- Client:Roe 7 Alliance
- Locality:City of Melville, City of Cockburn
- Summary:Between 2005 and 2012 over 91,000 native seedlings were planted and 159 kg of seed broadcast to rehabilitate the 41 ha of land disturbed during construction. Twelve years on the project integrates seamlessly with the adjoining conservation reserves and general landscape.
Roe 7 - South St to Kwinana Fwy
Roe 7 - South St to Kwinana Fwy
In June 2005 Tranen was commissioned by the Roe 7 Alliance (consisting of Main Roads WA, Clough, Henry Walker Eltin, and Maunsell) to undertake the rehabilitation works on Roe Highway Stage 7, connecting Roe Highway to the Kwinana Fwy from South St. Over 41 ha of revegetation was required, with sections immediately adjacent to high conservation value Banksia woodland supporting a range of plant species including the critically endangered Grand Spider Orchid (Caladenia huegelii). The site was to be maintained for five years after completion of the initial works program.
Constraints & Issues
This project brief differed from most other road projects. For most other road projects the goal is revegetation / landscaping using larger screening species, some of which may be non-local. The goal here was re-establishment of pre-existing vegetation communities post-construction to provide buffers for adjacent high-quality conservation reserve. Given the highly modified topography and soil profiles from batter construction, this created a challenge for the rehabilitation.
Our Management Approach
A combination of direct seeding and seedling planting were selected as the primary revegetation techniques for this project. In order to achieve a successful outcome with direct seeding erosion management was critical, but the typical measures (thick mulching, matting, etc.) typically inhibit seed germination. The solution was to apply a thin layer of mulch using a bark blower to barely cover the surface, following dozer tracking to create micro-niches for seed retention.

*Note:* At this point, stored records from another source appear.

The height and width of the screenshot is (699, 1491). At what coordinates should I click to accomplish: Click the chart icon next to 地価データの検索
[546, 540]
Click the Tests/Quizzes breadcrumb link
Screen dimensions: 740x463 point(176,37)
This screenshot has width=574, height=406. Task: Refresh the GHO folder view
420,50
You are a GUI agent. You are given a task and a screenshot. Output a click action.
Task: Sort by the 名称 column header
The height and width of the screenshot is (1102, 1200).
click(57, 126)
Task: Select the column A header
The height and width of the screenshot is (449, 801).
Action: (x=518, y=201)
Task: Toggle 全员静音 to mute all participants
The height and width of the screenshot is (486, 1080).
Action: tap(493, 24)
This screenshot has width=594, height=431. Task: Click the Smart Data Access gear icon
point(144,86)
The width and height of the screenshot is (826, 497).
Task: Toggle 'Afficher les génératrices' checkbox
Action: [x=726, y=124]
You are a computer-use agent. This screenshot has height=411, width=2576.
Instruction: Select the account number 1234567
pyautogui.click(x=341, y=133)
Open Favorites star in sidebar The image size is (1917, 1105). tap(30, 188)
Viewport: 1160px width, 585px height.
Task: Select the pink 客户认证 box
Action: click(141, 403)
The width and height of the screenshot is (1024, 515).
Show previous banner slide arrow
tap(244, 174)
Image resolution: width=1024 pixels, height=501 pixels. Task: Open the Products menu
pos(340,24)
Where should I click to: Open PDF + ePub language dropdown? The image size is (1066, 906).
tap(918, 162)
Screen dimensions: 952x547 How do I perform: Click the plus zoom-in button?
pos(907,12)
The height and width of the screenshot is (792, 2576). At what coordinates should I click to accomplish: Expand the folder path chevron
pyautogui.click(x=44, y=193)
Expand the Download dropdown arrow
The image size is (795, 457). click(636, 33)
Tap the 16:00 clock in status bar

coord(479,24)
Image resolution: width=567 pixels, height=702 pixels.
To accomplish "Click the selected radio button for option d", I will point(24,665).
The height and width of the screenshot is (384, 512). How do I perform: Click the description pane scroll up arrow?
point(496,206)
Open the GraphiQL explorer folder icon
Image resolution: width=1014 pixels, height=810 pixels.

Although preliminary works commenced in 2005, the majority of the revegetation activities took place in 2006 and 2007. Subsequent to this targeted infill maintenance works continued until 2012. A total of 91,000 tubestock were planted and 159 kg of native seed hand-broadcast across the 41 ha of revegetation. 240 larger trees were also installed in strategic locations.
Intensive weed control was also undertaken throughout the project area, and in some of the adjoining bushland reserves (Ken Hurst Park, John Connell Reserve). This included targeted and careful management around known populations of the critically endangered Grand Spider Orchid (Caladenia huegelii).
Fill batter densities and growth rates were generally higher than cut batters. The median strips took time to establish due to disturbance by vehicles crossing the median. Banksia trees on the batters were initially slow to grow due to the modified soil profiles (yellow sand without topsoil, low organic content), but now reach up to 4 m.
The revegetation works ultimately met all the project goals by the end of the five year maintenance period. Twelve years after initial works commenced the revegetation areas blend seamlessly into their surrounds, and provide a natural buffer from the long term conservation areas.